There's little difference between alcohol, marijuana
By Robert I. Laitres
Published Thursday, July 14, 2016 11:01 am
Getting too emotional about any issue will always result in exaggeration and distortion, and the failure to place things in any type of a proper perspective. We even lose track of reality. There is also the consequence of hearing only what we want to hear, but (as I was recently reminded) smelling what we want to smell. Yours truly was recently reminded of that during a conversation with an individual who has been involved in an anti-marijuana program, and undoubtedly takes pride in it.
My personal view on marijuana is that if an individual want to use it, that is his business and that was made clear to that individual.
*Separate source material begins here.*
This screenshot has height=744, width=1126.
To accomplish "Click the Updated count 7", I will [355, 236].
His reply was quite interesting: "I can smell the marijuana from here." There was only one problem. I do not use marijuana in any form, nor do I allow those around me to use it, in my house or my truck, nor do I frequent places where it is used. So, the question then becomes the following. Was the "smell" actually there, or was he only "imagining" it? The answer is quite simple. It was all in his imagination. He "smelled" it only because he wanted to "smell" it.
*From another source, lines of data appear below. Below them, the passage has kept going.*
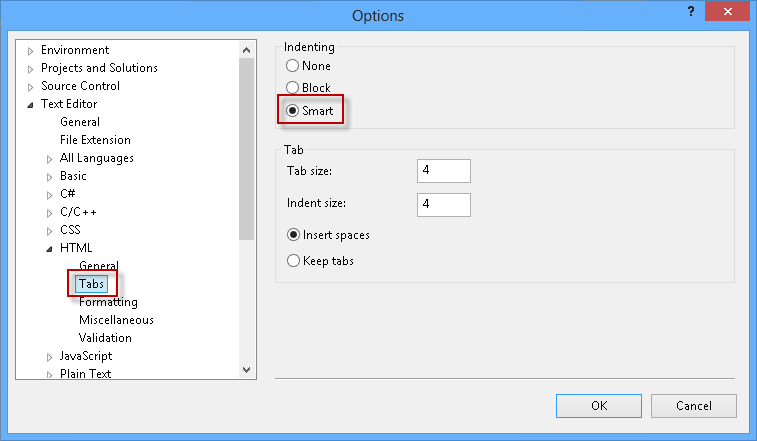Switch to Keep tabs option
The image size is (757, 441).
[293, 261]
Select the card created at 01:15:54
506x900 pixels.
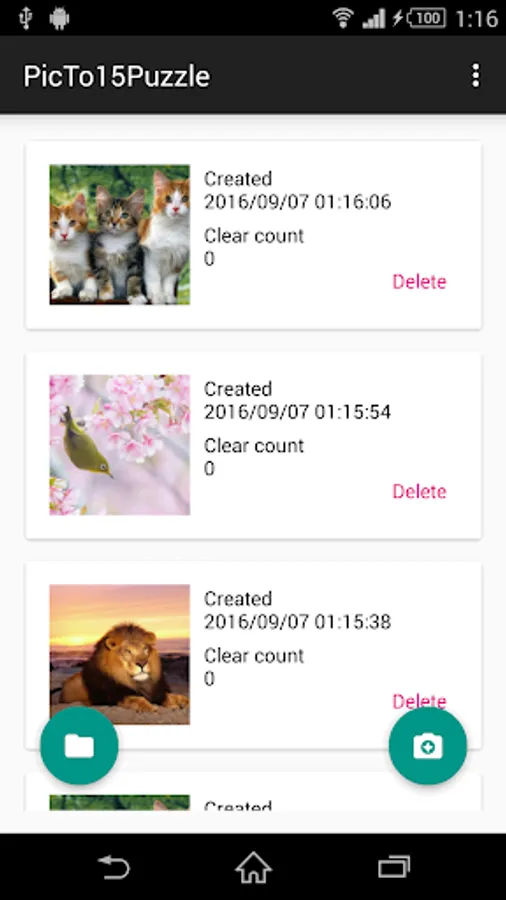(253, 445)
One of the most interesting things is that I know many who "rant and preach" against marijuana use yet, and on a daily basis, have to drink a "cocktail" (or more than one) at the end of each and every day, even get "plastered" while discussing the "evils" of marijuana. Such individuals, I would submit to the reader, are nothing if not hypocritical, as alcohol is also a "mood altering drug," the only difference being that one "drug" is legal (alcohol) while the other (marijuana) is illegal. The question then is not one of what substance one uses to escape, but why do people feel the need to do so? Is "life" that difficult that one needs to escape? If some feel that it is, then perhaps the problem is not the substance itself but rather that they have not the courage to actually live the life they have. That, as far as this individual is concerned, is a personal failure on their part and, instead of facing and admitting to it, engage in "escapism."
Interestingly enough, that does not keep them from condemning others and the substance(s) they use, but will never condemn themselves or the substance they use. Such people should really start by looking at themselves (if they dare).